What's the bottom line?

Prophet makes it much more straightforward to create a reasonable, accurate forecast. The forecast package includes many different forecasting techniques (ARIMA, exponential smoothing, etc), each with their own strengths, weaknesses, and tuning parameters.  Prophet forecasts are customisable in ways that are intuitive to non-experts. There are smoothing parameters for seasonality that allow you to adjust how closely to fit historical cycles, as well as smoothing parameters for trends that allow you to adjust how aggressively to follow historical trend changes. 
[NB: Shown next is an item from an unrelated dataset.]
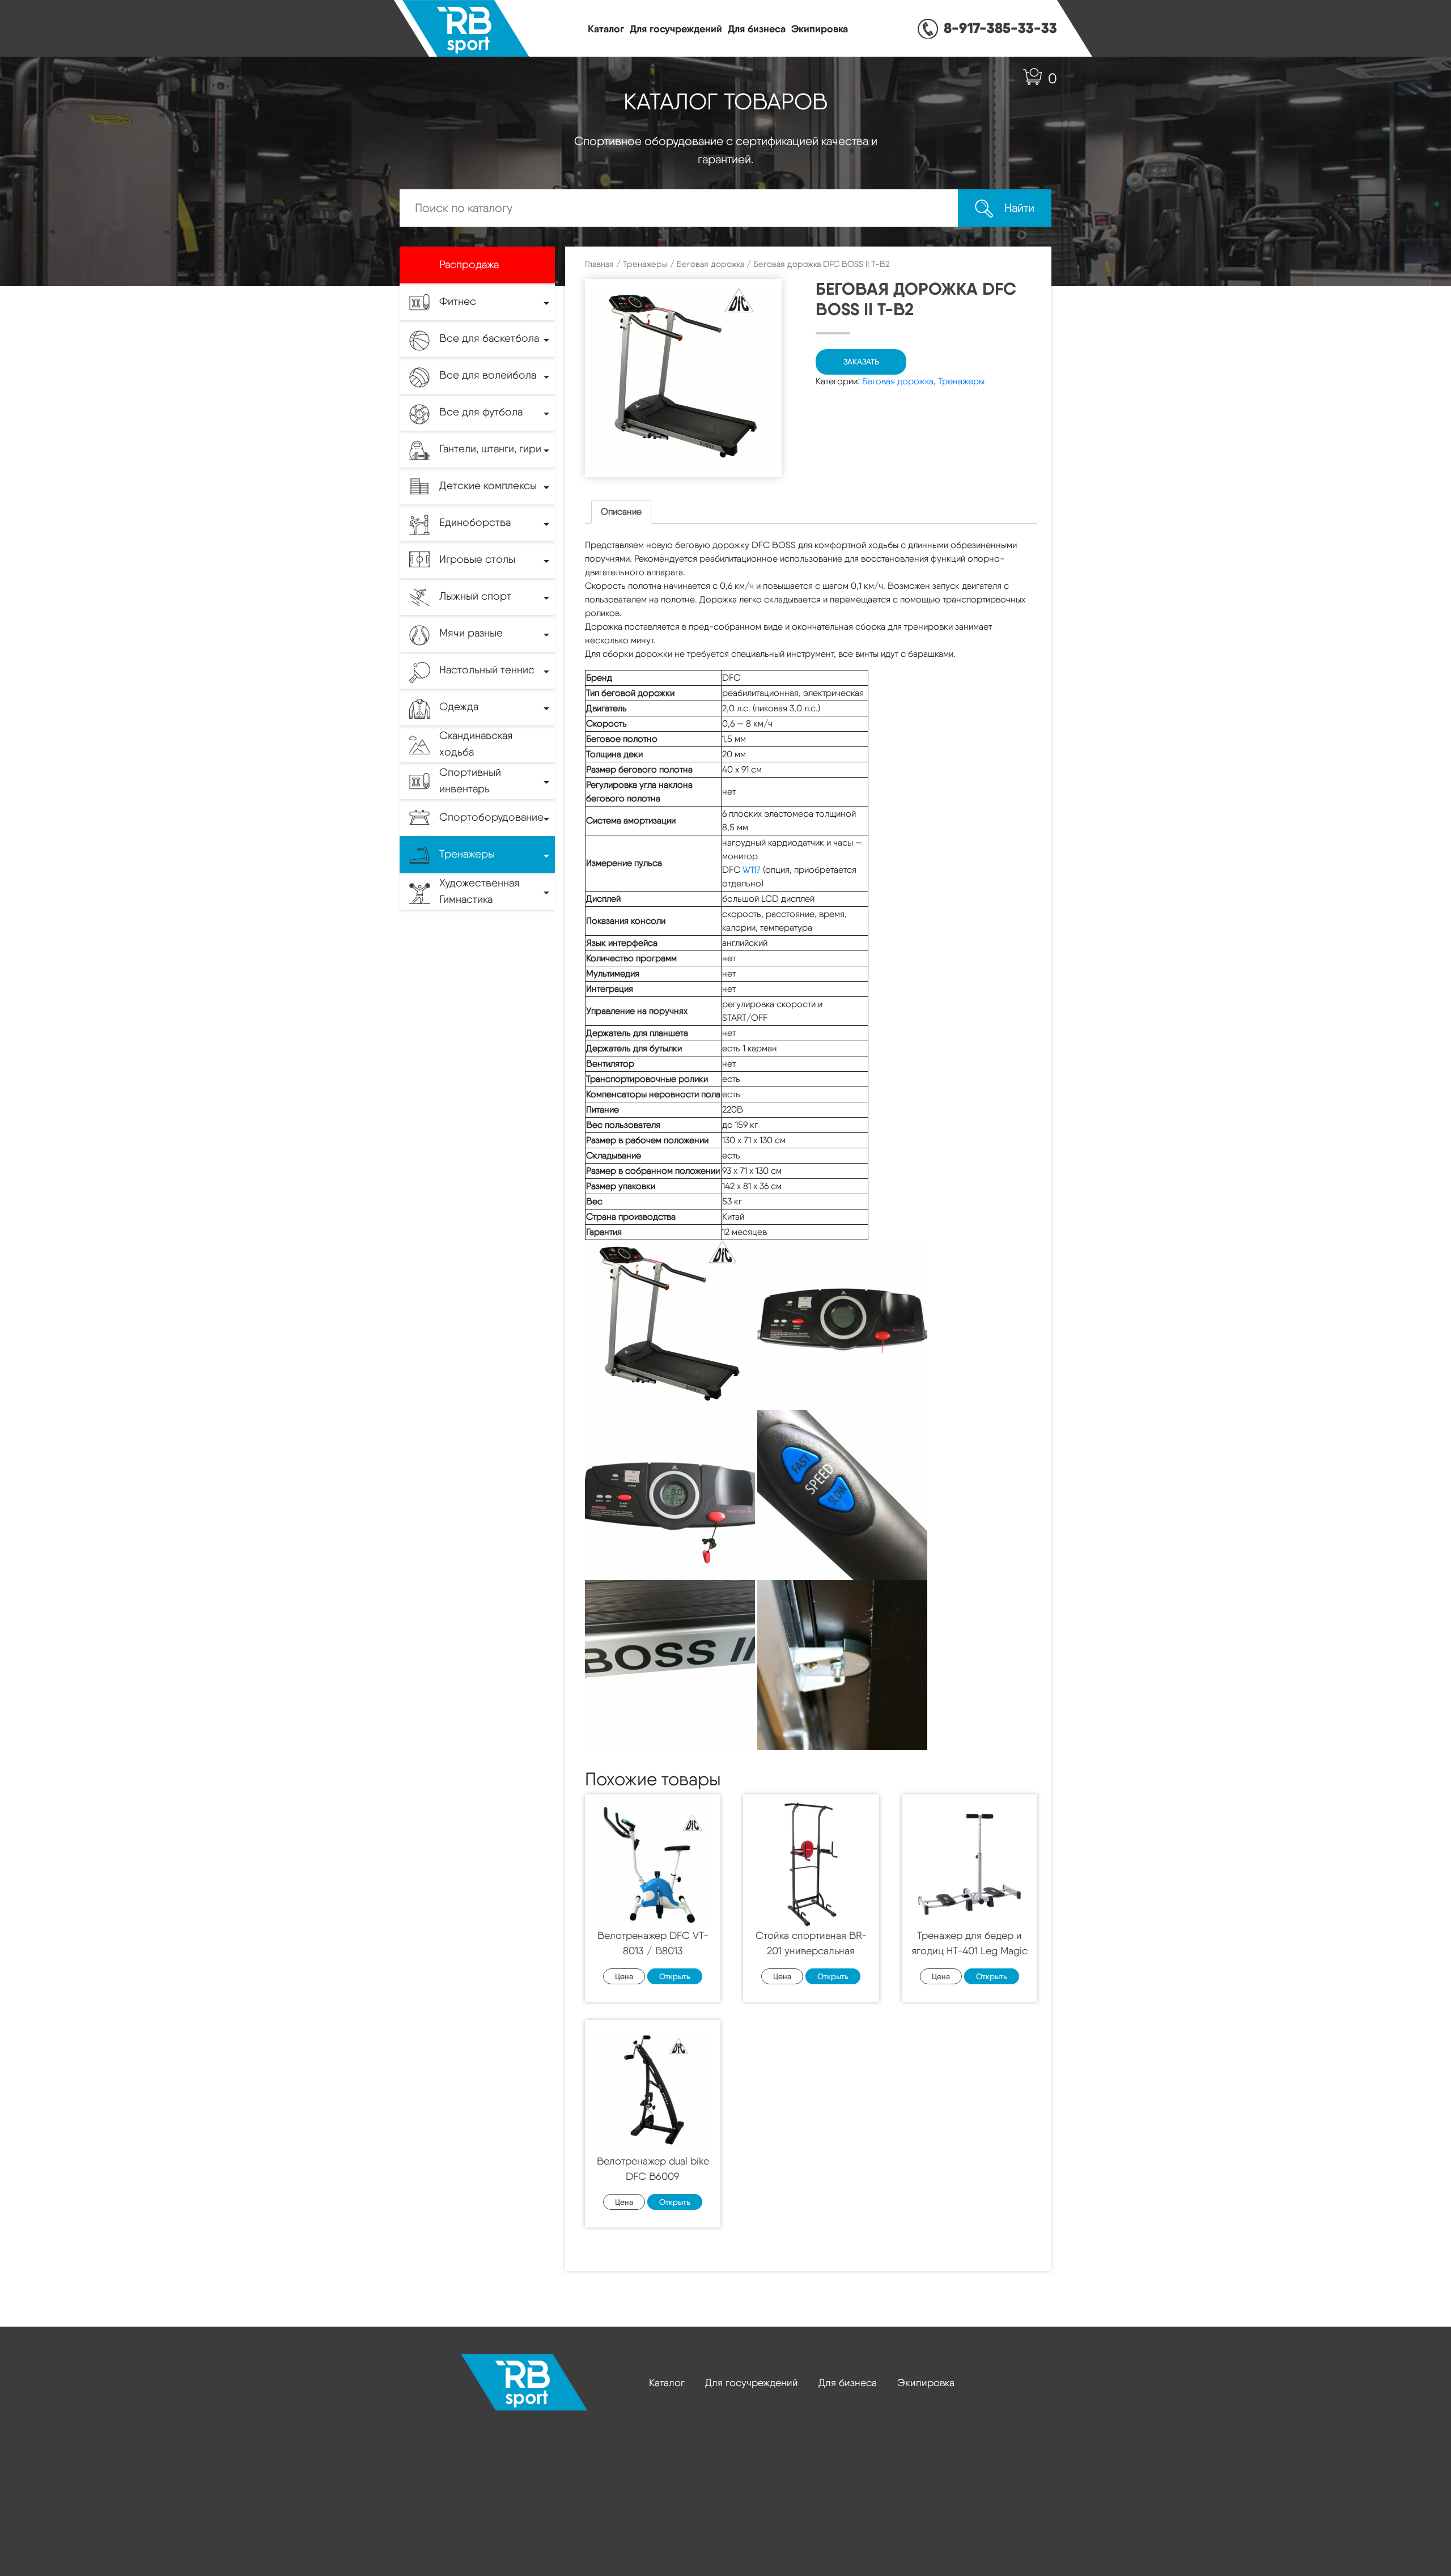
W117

So Let's Alteryx that Bad Boy!

I have chosen a dataset of Medium posts over the past 5+ year to test Prophet in Alteryx.  The goal is to create predictions (forecast) of how many posts will be generated over the next 60 days.

 

image.png



Install that thing.

First of all, you actually need to install Prophet using CONDA. Follow the instructions from this post to get this done. As CONDA reinstalls quite a big portion of base packages I would suggest you back up the Alteryx Python env directory.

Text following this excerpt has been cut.